■ Extrait:
C’est une histoire de sévices infligés à un malheureux et diffusés en direct durant des années, par une bande de nervis. De mauvais traitements non seulement monnayés sur une plateforme ayant pignon sur rue, mais aussi financés directement par des spectateurs proactifs — une somme : un coup porté —, de centaines de milliers de spectateurs avides de voir, en famille parfois, un homme marginalisé, dit « cassos », simple d’esprit, édenté, cardiaque, usé de telle sorte qu’à 46 ans il en paraissait plus de 60, ayant fait l’objet de maltraitances toute sa vie, en situation de précarité, qui accepte de se faire torturer chaque jour, physiquement et psychologiquement, moyennant finances, sous les rires de ses bourreaux et les hourras des « fans ». Et ce, jusqu’à la mort.

■ Données de l'exercice:
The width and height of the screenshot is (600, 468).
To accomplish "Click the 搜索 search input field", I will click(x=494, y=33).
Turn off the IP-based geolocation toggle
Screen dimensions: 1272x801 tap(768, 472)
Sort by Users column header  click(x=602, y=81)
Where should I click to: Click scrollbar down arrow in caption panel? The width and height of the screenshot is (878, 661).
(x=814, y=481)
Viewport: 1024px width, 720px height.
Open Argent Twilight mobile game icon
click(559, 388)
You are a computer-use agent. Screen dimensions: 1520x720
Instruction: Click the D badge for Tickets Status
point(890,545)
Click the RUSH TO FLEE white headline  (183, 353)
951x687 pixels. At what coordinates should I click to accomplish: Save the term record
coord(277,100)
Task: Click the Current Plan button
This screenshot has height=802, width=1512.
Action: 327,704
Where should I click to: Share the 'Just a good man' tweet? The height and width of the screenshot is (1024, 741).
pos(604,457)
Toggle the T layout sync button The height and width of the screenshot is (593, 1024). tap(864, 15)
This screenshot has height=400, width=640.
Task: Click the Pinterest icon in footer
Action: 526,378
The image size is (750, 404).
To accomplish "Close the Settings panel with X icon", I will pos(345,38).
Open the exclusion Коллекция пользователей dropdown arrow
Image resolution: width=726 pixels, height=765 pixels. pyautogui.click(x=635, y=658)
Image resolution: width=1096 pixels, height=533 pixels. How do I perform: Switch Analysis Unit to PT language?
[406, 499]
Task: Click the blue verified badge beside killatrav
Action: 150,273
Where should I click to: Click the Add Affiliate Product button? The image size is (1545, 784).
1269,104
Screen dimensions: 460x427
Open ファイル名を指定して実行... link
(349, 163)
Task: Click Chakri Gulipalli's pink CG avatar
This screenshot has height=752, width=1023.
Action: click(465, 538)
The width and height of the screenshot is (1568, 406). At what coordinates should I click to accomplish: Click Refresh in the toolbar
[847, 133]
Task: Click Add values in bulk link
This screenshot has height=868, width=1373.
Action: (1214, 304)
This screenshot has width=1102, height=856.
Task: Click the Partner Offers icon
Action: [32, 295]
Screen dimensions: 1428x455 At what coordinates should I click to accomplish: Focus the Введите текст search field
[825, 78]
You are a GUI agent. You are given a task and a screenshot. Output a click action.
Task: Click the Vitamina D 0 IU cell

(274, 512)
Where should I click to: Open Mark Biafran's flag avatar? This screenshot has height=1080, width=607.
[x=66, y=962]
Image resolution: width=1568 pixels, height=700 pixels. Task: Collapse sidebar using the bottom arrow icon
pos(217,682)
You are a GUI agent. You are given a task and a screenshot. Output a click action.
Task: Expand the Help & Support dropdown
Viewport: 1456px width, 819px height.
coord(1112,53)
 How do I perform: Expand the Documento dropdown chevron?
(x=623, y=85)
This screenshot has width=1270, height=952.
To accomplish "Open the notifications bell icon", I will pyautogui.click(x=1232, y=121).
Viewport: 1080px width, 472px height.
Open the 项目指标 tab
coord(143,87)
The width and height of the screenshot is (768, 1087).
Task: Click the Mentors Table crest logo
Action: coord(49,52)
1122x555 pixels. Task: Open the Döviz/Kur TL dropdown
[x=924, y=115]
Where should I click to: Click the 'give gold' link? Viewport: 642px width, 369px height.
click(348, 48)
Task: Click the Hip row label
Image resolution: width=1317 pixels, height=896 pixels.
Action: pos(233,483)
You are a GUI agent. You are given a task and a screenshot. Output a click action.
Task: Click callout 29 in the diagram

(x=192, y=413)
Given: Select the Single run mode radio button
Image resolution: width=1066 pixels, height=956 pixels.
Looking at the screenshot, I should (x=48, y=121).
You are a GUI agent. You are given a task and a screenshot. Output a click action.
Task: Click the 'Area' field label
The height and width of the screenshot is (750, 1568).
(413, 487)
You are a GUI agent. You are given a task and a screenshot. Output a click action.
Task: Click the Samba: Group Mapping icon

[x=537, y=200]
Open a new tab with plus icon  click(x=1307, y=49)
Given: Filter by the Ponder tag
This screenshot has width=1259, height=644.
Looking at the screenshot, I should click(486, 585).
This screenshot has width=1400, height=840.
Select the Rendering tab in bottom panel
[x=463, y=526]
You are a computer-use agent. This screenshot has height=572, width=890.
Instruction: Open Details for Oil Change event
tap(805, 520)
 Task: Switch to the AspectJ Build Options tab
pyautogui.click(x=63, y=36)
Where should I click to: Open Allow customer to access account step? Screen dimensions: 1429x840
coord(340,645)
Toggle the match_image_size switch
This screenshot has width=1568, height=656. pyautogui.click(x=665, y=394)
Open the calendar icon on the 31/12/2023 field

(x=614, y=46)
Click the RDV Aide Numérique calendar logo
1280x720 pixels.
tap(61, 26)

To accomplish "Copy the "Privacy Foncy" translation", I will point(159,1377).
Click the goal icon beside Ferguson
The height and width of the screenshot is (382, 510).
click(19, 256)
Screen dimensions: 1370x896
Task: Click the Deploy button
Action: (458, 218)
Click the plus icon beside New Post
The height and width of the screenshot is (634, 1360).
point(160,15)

■ Consignes:
(1) Combien de lignes de la liste contiennent le mot « Instruction » ? Indiquez seulement ce nombre.
(2) Pouvez-vous reprendre le texte sur les sévices diffusés en direct à partir de l'endroit où il s'arrête ?
Le texte sur les sévices diffusés en direct et la liste ont des origines distinctes.

■ Réponses:
(1) 2

(2)
C’est une histoire que je n’écrirai pas, qui vient d’arriver là, en France, en 2025 et qui m’a plongée dans un gouffre sans fond. Gouffre où j’ai découvert tous les pans d’une réalité parallèle que je croyais confinée au dark web, comme les snuff movies et les viols commandités par des types derrière leurs écrans.
Sauf que dans cette histoire, tout était au grand jour : les lives, par milliers, sur la plateforme ouverte à tous ; les vidéos sur la toile ; les enfants se faisant filmer ou photographier avec le martyrisé ; les exactions partagées sur les réseaux sociaux… Tout à un clic, à un souffle de moi… et l’air me manque. Depuis que j’ai pris connaissance de cette affaire, l’air me manque. Littéralement.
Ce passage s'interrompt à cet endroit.